Che cosa ha spinto una creativa come lei a dedicarsi al sostegno della genialità degli altri?

«La curiosità. Mi piace tutto quello che non conosco. Prima di selezionare il vincitore di un premio, viaggiamo per istituti, incontriamo personaggi fantasiosi che inseguono particelle, teorie, micro e macro invenzioni. Gli scienziati hanno pensieri astratti, come gli artisti, e noto che sono spesso persone dal carattere profondamente positivo. Tra l’altro le donne sono sempre più numerose e giovanissime».

Che cosa l’ha colpita dell’astrofisica Marica Branchesi?

«Fondamentale il suo contributo alla rivelazione delle onde gravitazionali.
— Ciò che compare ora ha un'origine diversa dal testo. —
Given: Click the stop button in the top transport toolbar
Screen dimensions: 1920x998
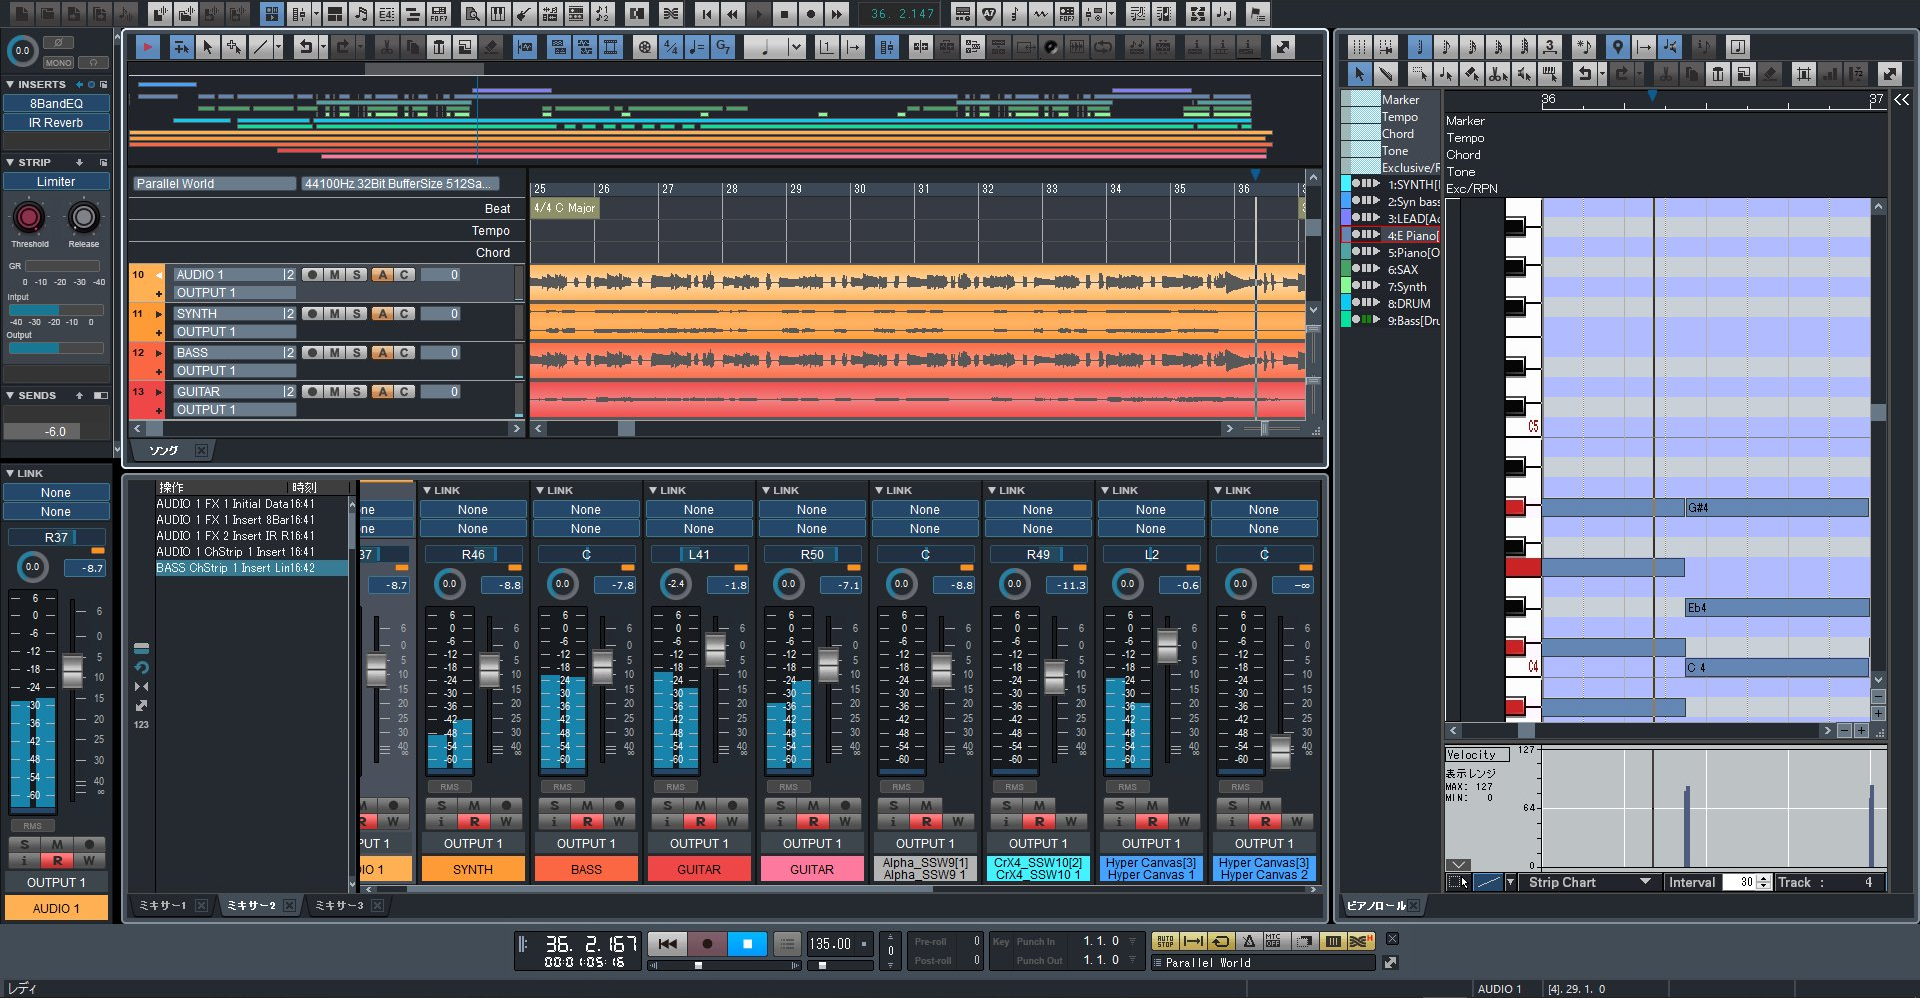Looking at the screenshot, I should point(785,14).
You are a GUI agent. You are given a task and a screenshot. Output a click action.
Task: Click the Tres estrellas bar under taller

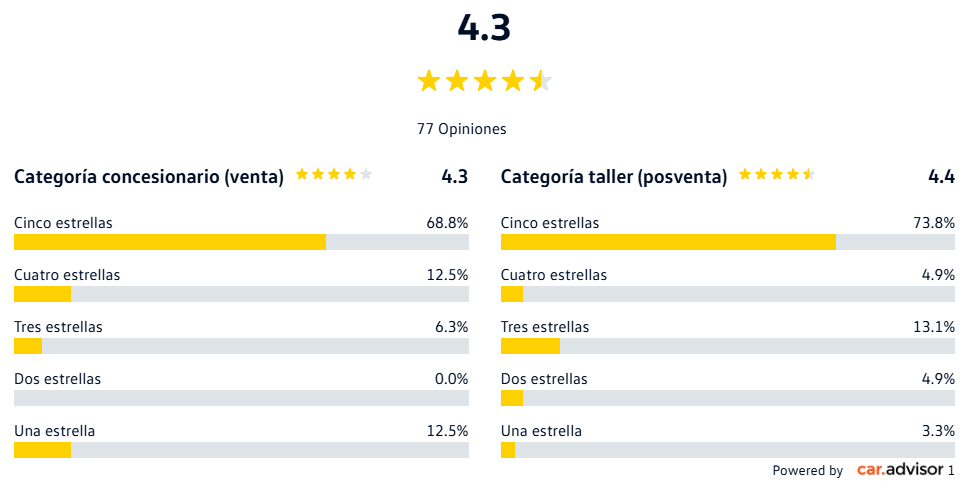[728, 346]
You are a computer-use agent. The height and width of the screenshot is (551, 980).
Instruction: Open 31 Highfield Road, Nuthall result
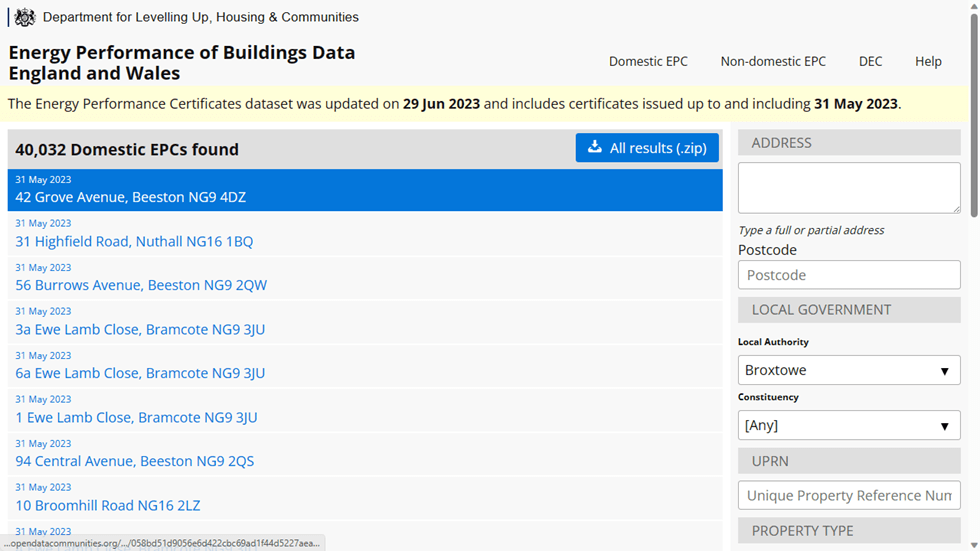pos(134,241)
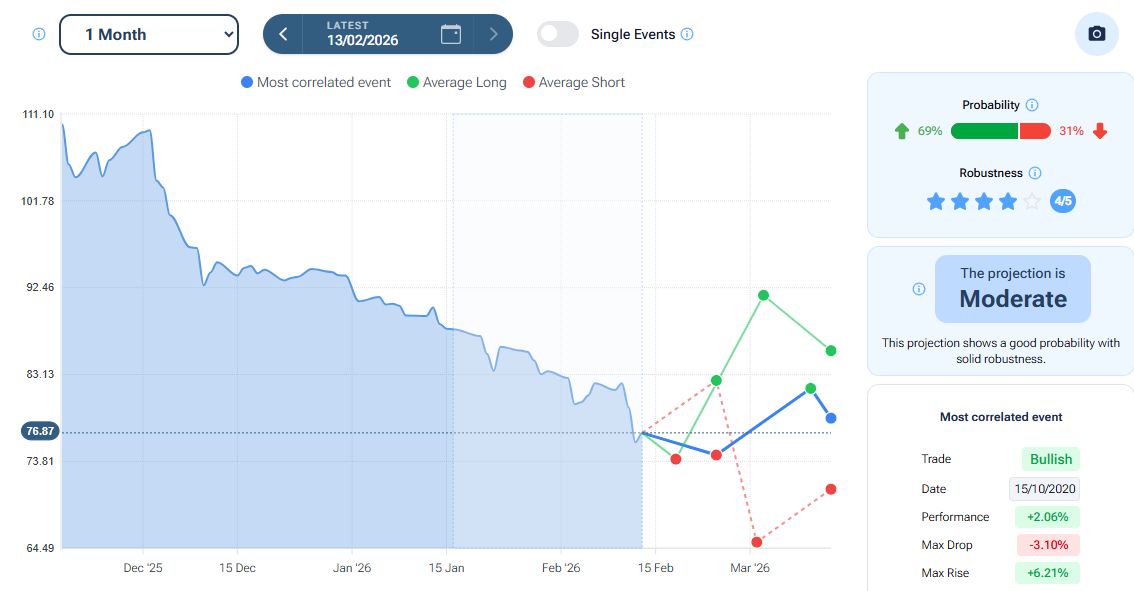The image size is (1134, 591).
Task: Click info icon beside the projection label
Action: [x=919, y=289]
Ma sono rimasta colpita dalla sua personalità solare. È giovane, bella. Una stella. Si ripete ormai da anni che non esistono più dive. Lo trovo sbagliato, basterebbe cercarle in altri settori. Le nuove scienziate sono le dive di oggi. Se potessi, vestirei Marica di un rosso passionale, femminile». La sua è un’azienda al femminile.

Che cosa le evoca l’espressione “quote rosa”?

«Mia mamma era l’unica a non venirmi a prendere a scuola. Ero io ad andare da lei, al lavoro. E mia nonna era già in prima linea nel 1925. Siamo state un’eccezione, certo. Molti problemi, oggi, vanno appianati. Le differenze di retribuzione non dovrebbero esistere. Ma sulla distribuzione delle opportunità in base a “quote” ho grande perplessità».

Ci introduca le opere che vedremo a Spoleto: perché le ha scelte?

«Reality? di Gabriele Gianni è un lavoro emozionale. Linguaggio animato in 3D che interagisce con il Battistero della Manna d’Oro. Geometrie, colori, guizzi: una tecnologia di sapore mistico. Quello di Puppi raffigura un’enorme mano ad effetto tridimensionale a trattenere l’intera facciata del teatro. Io lo percepisco come un gesto di protezione, un invito alla tutela del nostro patrimonio».

Ha un sogno?

«Da ragazza lavorai come costumista con Giorgio Pressburger a un’operina che Mozart scrisse da bambino: Bastien und Bastienne, commissionata dal celebre medico, ipnotizzatore e alchimista Franz Anton Mesmer. Scienza... Arte. Il mio binomio del cuore. Mi piacerebbe recuperarla».